Dubbed "U drive. U text. U pay," the initiative kicks off Wednesday in at least 25 towns and cities, from Vernon to Norwich to Stamford. Connecticut is the only state in the nation that got this type of grant to deter distracted driving, said Aaron Swanson of the state Department of Transportation.
Among other things, the $2.3 million grant will cover three weeks of stepped-up enforcement in September and another blitz in April, which is Distracted Driving Awareness Month. The National Highway Traffic Safety Administration is paying 75 percent of the cost of the program and the municipalities are paying 25 percent, said Swanson, from the DOT's highway safety office.
Connecticut got the money because of its strict distracted driving laws and steady enforcement, Swanson said. While state law allows adult drivers to talk on cell phones equipped with hands-free devices, it does not allow drivers to hold cell phones in their hands while the car is being operated — even if it's sitting at a red light, Swanson said.
Misusing a cell phone while behind the wheel can be expensive. The fine for first-time offenders is $150, he said. Second-time offenders will pay a $300 fine; if you're caught a third time, the fine rises to $500.
The campaign will focus mostly on texting while driving, which is particularly hazardous in three ways, Swanson said: Drivers are not only thinking about something other than their driving, but are touching the phone instead of the wheel and are looking at something other than the road.
"It's one of the most dangerous things you can do behind the wheel," he said.

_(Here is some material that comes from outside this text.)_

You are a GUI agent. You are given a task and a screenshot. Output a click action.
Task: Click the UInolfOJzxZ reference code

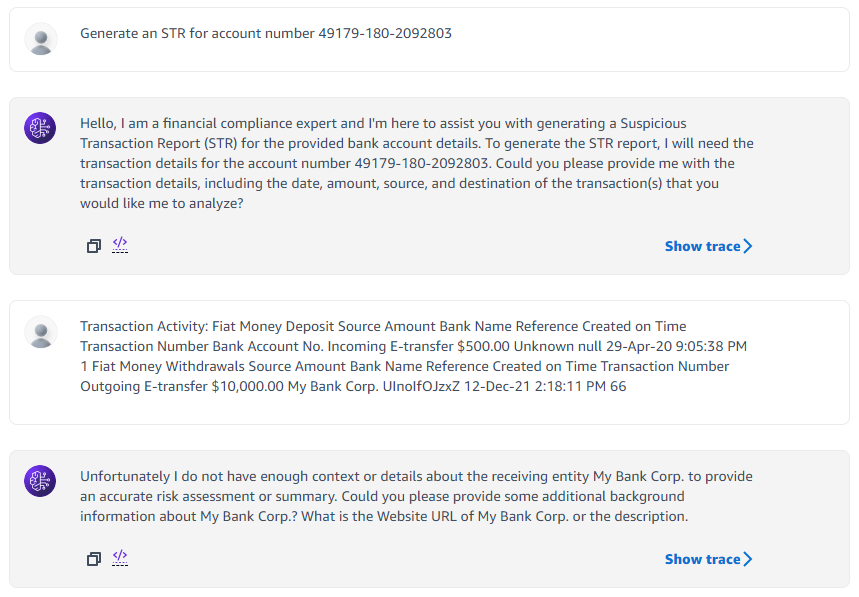pyautogui.click(x=421, y=386)
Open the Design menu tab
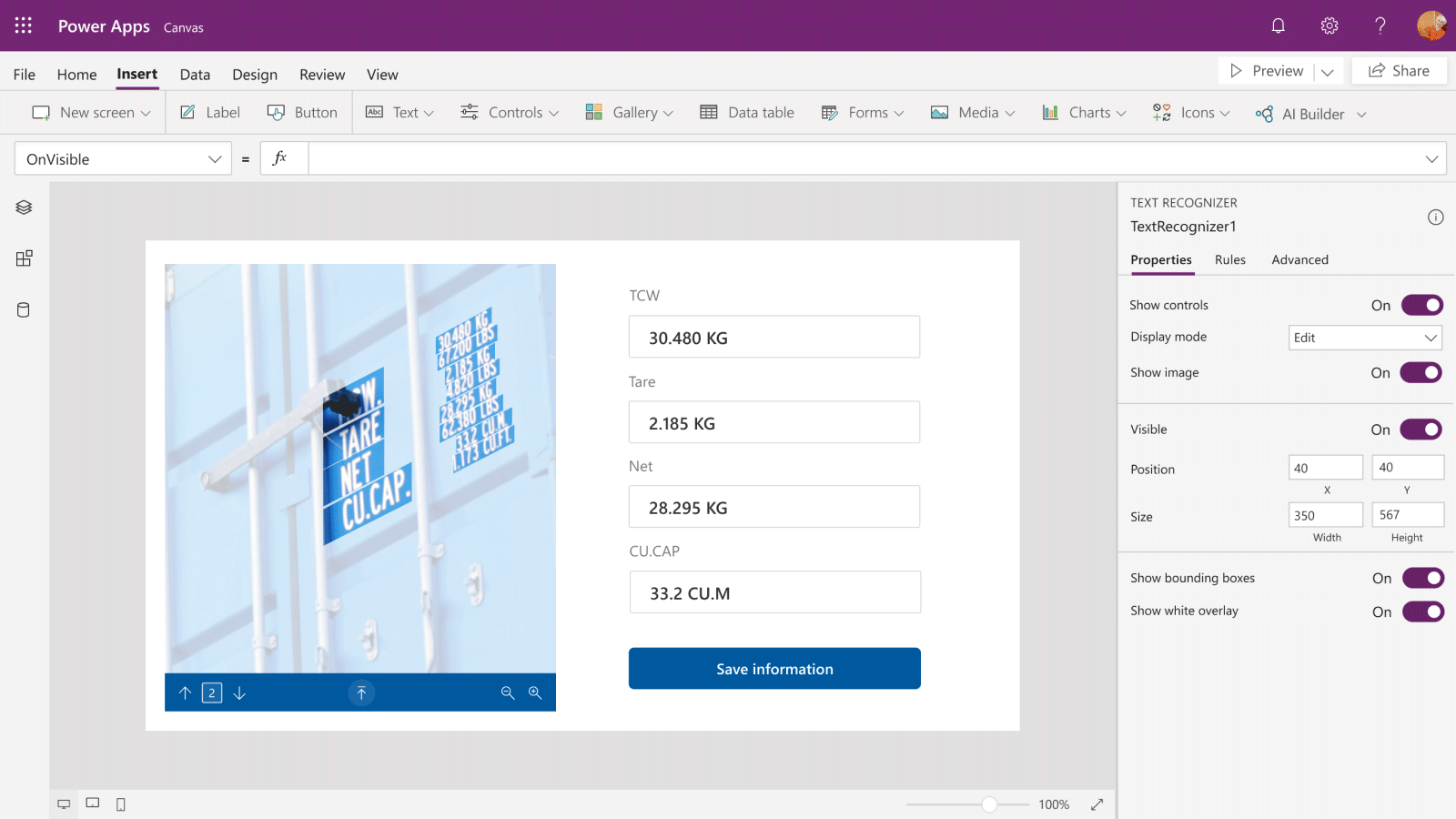Screen dimensions: 1456x819 254,75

And it's not just teens who use cell phones while driving, he said. People of all ages and incomes drive while distracted.
"Everybody's guilty of this," Swanson said.

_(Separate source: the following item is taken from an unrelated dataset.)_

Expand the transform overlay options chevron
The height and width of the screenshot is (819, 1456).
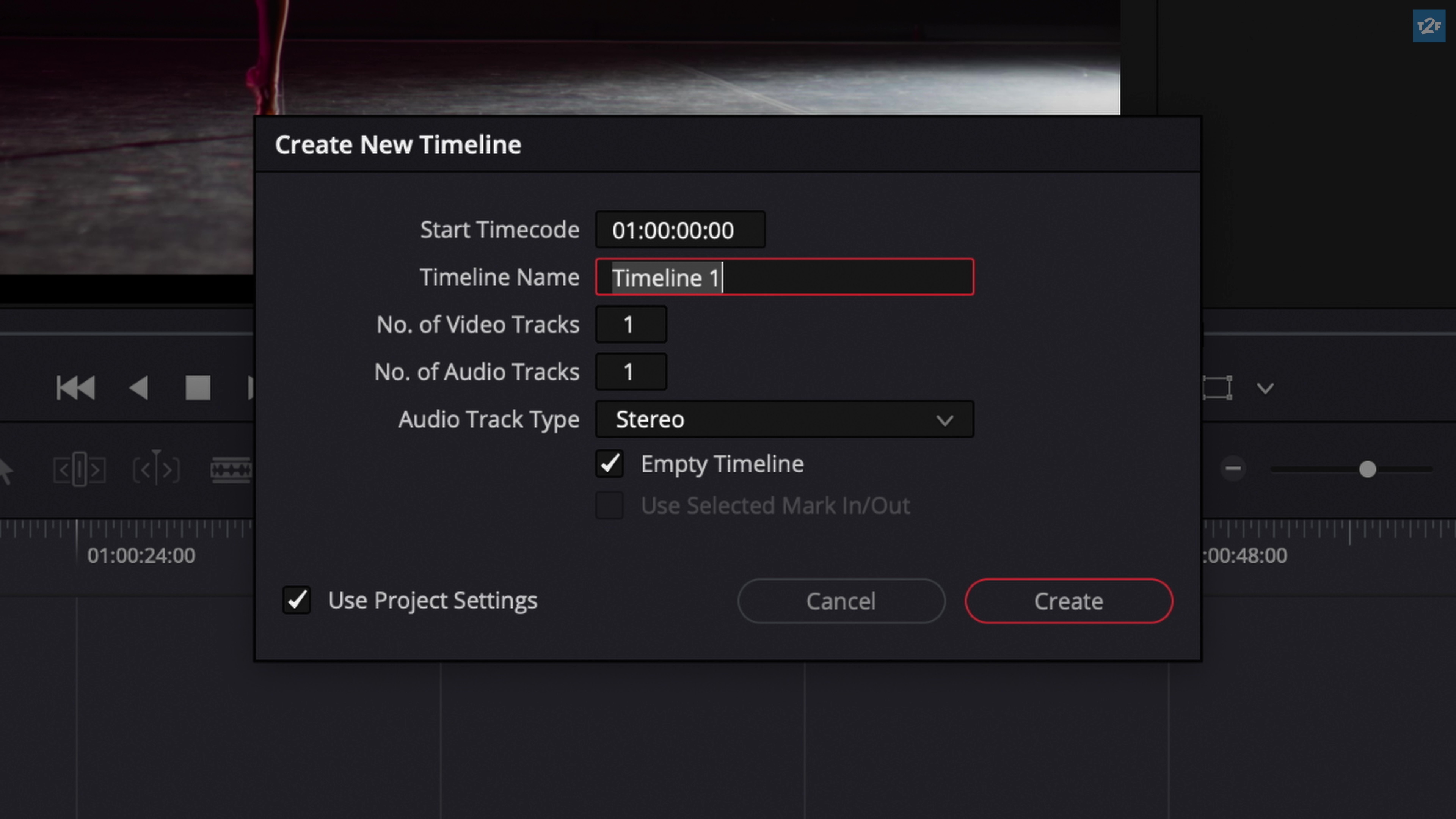click(1265, 388)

Sgt. Ken Miller of Farmington — one of the participating towns — said "all kinds of people" text while behind the wheel. "Everybody's doing it."
Farmington plans to set up four checkpoints over the three-week period, Miller said. Each will involve two officers acting as spotters — one on each side of the road — who will peer into cars to find offending drivers. The officers will relay information about the drivers to other officers down the street, who will signal them to pull over, he said.
Connecticut had two previews of the upcoming enforcement campaign, both for research purposes. The first comprised four waves of enforcement in 2010 and 2011. The campaign took place in Hartford, East Hartford, West Hartford and on capital-area highways, and in addition to raising awareness was intended to determine whether such enforcement can change driver behavior.
"It worked," Swanson said.
The second set of enforcement efforts recently concluded in the Danbury area. Police in towns in that area aimed to answer another question — what are the best ways to find those who text while driving?
Officers and state troopers experimented with different ways to stop drivers, either by doing roving patrols or the spotter method of relaying descriptive information about violators. Police who stood on a hill or sat in a sports utility vehicles found it easier to see into cars, Swanson said. Motorcycle cops found that they, too, could spot violators more readily, he said.
Miller has peered into passing cars from a resident's front porch. He said he's thinking of putting spotters on the Route 6 overpass above Route 10.
No matter what techniques are used, Swanson said, motorists should assume they're being watched.
"Connecticut's a small state, and chances are, you're going to drive through one of these places," he said.